> _ÜBUNGSTEXT_:
.....

Bundesanwaltschaft ermittelt nach Todesschüssen nahe Synagoge von Halle
Nach tödlichen Schüssen auf zwei Menschen in Halle an der Saale am Mittwoch hat die Bundesanwaltschaft in Karlsruhe die Ermittlungen übernommen. Ein Sprecher begründete dies mit der "besonderen Bedeutung des Falls". Unklar blieb zunächst, ob die Schüsse etwas mit der nahen Synagoge zu tun hatten. Der Oberbürgermeister von Halle, Bernd Wiegand (parteilos), sprach von einer "Amoklage".
Der Sprecher der Bundesanwaltschaft sagte zur Übernahme der Ermittlungen durch die Karlsruher Behörde, es gehe hier um "die innere Sicherheit der Bundesrepublik Deutschland". Halles Oberbürgermeister rief einen Stab für außergewöhnliche Ereignisse ein.
Die Tat ereignete sich am höchsten jüdischen Feiertag Jom Kippur. Ob ein Zusammenhang bestand, blieb aber zunächst unklar. Ein offenbar von einem Augenzeugen aufgenommenes Video zeigte einen mit einem Kampfanzug und Helm ausgestatteten Angreifer, der auf offener Straße mehrere Schüsse abgab.
Bei den Todesopfern handelt es sich nach den Worten einer Polizeisprecherin um einen Mann und eine Frau. Der Mann sei in einem Dönerimbiss erschossen worden, die Frau in der Humboldtstraße, in der sich auch die Synagoge befindet. Die beiden wurden gegen Mittag getötet.
Die Polizei sprach zunächst von mehreren mutmaßlichen Tätern, die mit einem Auto flüchteten. Ein Tatverdächtiger konnte festgenommen. Details zu dessen Identität blieben zunächst unklar. Die Polizei forderte die Einwohner von Halle auf, wachsam zu bleiben.
Ein Zeuge berichtete im Fernsehsender n-tv, dass ein mit Sturmmaske und Helm bekleideter Mann mit einem Sturmgewehr in ein Dönerrestaurant geschossen habe. Zuvor habe der Angreifer eine Art Sprengsatz geworfen, der aber an der Fassade abgeprallt und explodiert sei. In dem Dönerimbiss hätten sich insgesamt fünf bis sechs Gäste aufgehalten, sagte der Zeuge. Er selbst habe sich in der Toilette versteckt.
In welche Richtung die mutmaßlichen Täter flüchteten, war noch unbekannt. Die Polizei forderte die Menschen in Halle auf, in ihren Wohnungen zu bleiben oder sichere Orte aufzusuchen. Der Hauptbahnhof wurde wegen des Einsatzes gesperrt, wie die Bahn mitteilte. Auch der Nahverkehrsbetrieb stellte seinen Liniendienst ein.

.....

> _VORGEGEBENE DATEN_:

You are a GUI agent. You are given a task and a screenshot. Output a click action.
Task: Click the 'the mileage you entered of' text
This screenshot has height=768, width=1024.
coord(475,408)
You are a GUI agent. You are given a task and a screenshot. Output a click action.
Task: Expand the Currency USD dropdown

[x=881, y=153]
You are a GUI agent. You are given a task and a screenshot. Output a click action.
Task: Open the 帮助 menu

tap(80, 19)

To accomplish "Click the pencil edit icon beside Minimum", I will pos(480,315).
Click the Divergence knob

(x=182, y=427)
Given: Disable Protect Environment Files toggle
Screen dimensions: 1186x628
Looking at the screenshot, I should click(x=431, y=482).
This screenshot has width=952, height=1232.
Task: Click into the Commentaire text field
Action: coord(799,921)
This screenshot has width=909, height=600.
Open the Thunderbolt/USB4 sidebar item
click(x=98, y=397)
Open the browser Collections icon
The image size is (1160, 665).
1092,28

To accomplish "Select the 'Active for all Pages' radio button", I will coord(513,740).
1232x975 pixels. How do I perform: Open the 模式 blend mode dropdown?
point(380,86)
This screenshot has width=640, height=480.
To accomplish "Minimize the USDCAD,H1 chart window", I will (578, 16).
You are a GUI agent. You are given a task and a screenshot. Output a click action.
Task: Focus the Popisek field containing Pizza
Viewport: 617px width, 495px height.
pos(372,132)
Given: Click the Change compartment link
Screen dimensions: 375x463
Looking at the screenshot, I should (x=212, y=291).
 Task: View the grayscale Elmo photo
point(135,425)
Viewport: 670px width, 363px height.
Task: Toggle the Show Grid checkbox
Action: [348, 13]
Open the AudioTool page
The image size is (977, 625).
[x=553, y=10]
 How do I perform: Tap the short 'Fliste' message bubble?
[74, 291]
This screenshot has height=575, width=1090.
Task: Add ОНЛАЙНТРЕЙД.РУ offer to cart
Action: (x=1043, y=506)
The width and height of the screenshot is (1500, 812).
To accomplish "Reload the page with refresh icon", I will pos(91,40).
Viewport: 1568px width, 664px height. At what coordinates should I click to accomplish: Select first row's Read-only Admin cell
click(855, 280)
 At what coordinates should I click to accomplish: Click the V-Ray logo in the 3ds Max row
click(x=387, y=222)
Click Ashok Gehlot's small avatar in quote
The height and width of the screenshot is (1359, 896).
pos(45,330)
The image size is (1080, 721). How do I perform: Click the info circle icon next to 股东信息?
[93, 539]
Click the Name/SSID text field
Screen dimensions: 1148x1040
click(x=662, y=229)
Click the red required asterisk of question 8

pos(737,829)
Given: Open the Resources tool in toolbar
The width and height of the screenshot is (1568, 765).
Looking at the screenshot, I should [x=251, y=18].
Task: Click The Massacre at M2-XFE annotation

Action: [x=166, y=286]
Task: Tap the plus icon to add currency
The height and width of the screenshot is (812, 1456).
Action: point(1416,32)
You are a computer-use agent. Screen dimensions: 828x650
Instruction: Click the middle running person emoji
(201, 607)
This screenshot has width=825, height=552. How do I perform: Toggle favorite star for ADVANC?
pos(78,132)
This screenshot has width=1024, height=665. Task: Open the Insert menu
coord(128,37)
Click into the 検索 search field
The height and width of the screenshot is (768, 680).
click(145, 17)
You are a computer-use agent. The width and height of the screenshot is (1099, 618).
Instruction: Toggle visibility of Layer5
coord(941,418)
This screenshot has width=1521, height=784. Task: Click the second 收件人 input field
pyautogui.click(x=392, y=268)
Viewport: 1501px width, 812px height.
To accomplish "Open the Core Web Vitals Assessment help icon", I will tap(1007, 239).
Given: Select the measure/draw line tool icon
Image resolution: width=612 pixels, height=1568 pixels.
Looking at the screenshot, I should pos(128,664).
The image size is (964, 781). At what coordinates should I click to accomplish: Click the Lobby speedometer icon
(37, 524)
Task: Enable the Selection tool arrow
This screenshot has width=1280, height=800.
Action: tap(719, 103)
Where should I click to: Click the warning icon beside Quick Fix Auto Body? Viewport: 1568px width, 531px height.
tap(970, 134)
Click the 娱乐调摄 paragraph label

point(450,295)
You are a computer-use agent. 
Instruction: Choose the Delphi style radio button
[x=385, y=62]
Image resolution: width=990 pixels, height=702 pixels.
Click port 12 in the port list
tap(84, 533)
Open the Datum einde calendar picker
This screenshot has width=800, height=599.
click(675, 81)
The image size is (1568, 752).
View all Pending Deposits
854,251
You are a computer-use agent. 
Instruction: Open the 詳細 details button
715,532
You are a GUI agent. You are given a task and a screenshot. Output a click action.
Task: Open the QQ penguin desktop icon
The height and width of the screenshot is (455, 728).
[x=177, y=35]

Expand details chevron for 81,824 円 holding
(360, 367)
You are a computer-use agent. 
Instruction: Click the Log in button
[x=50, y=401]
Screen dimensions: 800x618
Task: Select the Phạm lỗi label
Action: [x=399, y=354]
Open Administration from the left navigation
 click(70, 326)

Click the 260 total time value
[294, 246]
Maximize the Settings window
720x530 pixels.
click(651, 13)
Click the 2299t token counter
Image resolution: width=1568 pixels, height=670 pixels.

.....

> _ARBEITSANWEISUNGEN_:
A. Schreiben Sie aus dem Übungstext den Abschnitt ab, der mit „Bei den Todesopfern“ beginnt und bis einschließlich „wachsam zu bleiben.“ reicht.
B. Welche Kleidungs- und Ausrüstungsstücke des Angreifers nennt der Übungstext?

> _LÖSUNGEN_:
A.
Bei den Todesopfern handelt es sich nach den Worten einer Polizeisprecherin um einen Mann und eine Frau. Der Mann sei in einem Dönerimbiss erschossen worden, die Frau in der Humboldtstraße, in der sich auch die Synagoge befindet. Die beiden wurden gegen Mittag getötet.
Die Polizei sprach zunächst von mehreren mutmaßlichen Tätern, die mit einem Auto flüchteten. Ein Tatverdächtiger konnte festgenommen. Details zu dessen Identität blieben zunächst unklar. Die Polizei forderte die Einwohner von Halle auf, wachsam zu bleiben.

B.
Kampfanzug
Helm
Sturmmaske
Sturmgewehr
Sprengsatz